[Data excerpts Boundary: Start]
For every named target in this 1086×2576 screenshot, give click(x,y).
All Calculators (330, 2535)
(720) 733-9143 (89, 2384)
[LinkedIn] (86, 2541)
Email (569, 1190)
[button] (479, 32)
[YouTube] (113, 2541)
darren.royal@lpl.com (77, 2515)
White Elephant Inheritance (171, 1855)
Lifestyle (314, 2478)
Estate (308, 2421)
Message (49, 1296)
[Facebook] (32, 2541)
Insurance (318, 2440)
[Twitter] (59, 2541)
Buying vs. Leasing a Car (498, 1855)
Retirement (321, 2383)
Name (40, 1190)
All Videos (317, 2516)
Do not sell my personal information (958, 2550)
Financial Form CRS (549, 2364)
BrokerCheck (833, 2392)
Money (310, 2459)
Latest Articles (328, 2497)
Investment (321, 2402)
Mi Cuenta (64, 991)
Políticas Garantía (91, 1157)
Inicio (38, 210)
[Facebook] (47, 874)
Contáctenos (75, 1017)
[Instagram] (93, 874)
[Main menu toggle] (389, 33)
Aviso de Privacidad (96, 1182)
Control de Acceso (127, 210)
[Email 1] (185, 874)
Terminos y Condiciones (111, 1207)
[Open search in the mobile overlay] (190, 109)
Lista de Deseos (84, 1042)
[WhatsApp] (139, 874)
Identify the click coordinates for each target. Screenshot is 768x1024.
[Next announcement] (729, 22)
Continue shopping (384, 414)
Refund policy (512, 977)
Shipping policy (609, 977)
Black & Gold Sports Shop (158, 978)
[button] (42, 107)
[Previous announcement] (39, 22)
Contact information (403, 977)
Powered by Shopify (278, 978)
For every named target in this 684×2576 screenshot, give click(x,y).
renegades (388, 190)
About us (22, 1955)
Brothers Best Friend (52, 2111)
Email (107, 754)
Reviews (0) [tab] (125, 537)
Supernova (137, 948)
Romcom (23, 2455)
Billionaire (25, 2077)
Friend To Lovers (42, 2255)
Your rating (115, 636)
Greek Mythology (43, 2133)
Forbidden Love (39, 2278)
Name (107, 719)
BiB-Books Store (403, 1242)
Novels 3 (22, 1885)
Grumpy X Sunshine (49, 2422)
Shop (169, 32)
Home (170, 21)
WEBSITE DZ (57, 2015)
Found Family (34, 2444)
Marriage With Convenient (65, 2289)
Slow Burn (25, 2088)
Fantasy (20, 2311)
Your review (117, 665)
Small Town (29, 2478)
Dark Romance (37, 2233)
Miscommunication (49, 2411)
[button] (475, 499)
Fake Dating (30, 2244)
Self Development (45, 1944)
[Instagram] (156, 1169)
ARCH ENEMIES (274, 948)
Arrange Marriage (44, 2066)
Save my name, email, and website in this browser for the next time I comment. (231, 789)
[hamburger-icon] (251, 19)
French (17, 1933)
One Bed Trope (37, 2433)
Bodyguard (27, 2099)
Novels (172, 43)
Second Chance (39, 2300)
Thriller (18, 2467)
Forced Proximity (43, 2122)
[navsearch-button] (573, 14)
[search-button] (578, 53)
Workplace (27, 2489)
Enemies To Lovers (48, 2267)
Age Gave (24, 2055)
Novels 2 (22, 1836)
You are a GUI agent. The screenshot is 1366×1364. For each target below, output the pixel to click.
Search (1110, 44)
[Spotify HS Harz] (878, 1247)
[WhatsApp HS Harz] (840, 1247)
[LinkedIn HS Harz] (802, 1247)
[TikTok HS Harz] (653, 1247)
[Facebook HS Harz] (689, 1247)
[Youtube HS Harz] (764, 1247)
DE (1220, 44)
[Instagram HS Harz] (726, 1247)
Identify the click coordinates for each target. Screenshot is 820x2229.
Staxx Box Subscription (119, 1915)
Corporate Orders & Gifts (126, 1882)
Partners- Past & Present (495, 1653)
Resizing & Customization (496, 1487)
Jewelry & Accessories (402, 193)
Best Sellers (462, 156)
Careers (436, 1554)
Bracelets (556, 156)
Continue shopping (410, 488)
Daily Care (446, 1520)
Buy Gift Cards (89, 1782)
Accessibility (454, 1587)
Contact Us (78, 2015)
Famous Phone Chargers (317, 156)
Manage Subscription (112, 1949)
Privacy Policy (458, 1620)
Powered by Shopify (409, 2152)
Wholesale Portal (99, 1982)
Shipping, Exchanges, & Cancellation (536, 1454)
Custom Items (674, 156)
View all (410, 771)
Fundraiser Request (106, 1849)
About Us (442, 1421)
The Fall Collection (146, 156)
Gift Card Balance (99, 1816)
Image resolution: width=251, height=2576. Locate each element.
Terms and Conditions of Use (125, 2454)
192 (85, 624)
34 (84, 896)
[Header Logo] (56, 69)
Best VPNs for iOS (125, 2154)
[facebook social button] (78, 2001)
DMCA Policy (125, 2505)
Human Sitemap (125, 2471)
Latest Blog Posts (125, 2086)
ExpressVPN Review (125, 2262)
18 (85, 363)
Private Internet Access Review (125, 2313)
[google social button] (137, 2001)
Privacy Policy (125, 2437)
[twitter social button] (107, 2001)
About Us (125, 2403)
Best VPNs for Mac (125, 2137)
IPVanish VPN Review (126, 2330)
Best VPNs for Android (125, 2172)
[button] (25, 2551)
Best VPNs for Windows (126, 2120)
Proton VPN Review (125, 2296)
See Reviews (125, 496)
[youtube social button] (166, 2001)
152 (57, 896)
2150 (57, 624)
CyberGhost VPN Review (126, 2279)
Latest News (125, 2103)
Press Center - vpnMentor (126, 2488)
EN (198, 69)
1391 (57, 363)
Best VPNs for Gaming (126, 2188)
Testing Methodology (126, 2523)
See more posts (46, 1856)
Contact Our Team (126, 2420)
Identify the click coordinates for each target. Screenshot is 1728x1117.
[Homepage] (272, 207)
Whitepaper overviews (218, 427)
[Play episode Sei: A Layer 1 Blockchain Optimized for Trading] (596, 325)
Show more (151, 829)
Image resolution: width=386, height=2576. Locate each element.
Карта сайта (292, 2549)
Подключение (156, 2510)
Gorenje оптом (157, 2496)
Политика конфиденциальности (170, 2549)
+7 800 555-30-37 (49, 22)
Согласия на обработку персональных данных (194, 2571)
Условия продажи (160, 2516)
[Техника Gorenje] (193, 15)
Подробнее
[Data excerpts Boundary: End]
— Aim of the task —
The expected result is a copy of each line in the records where "Shipping" appears.

— Reply —
Shipping policy (609, 977)
Shipping, Exchanges, & Cancellation (536, 1454)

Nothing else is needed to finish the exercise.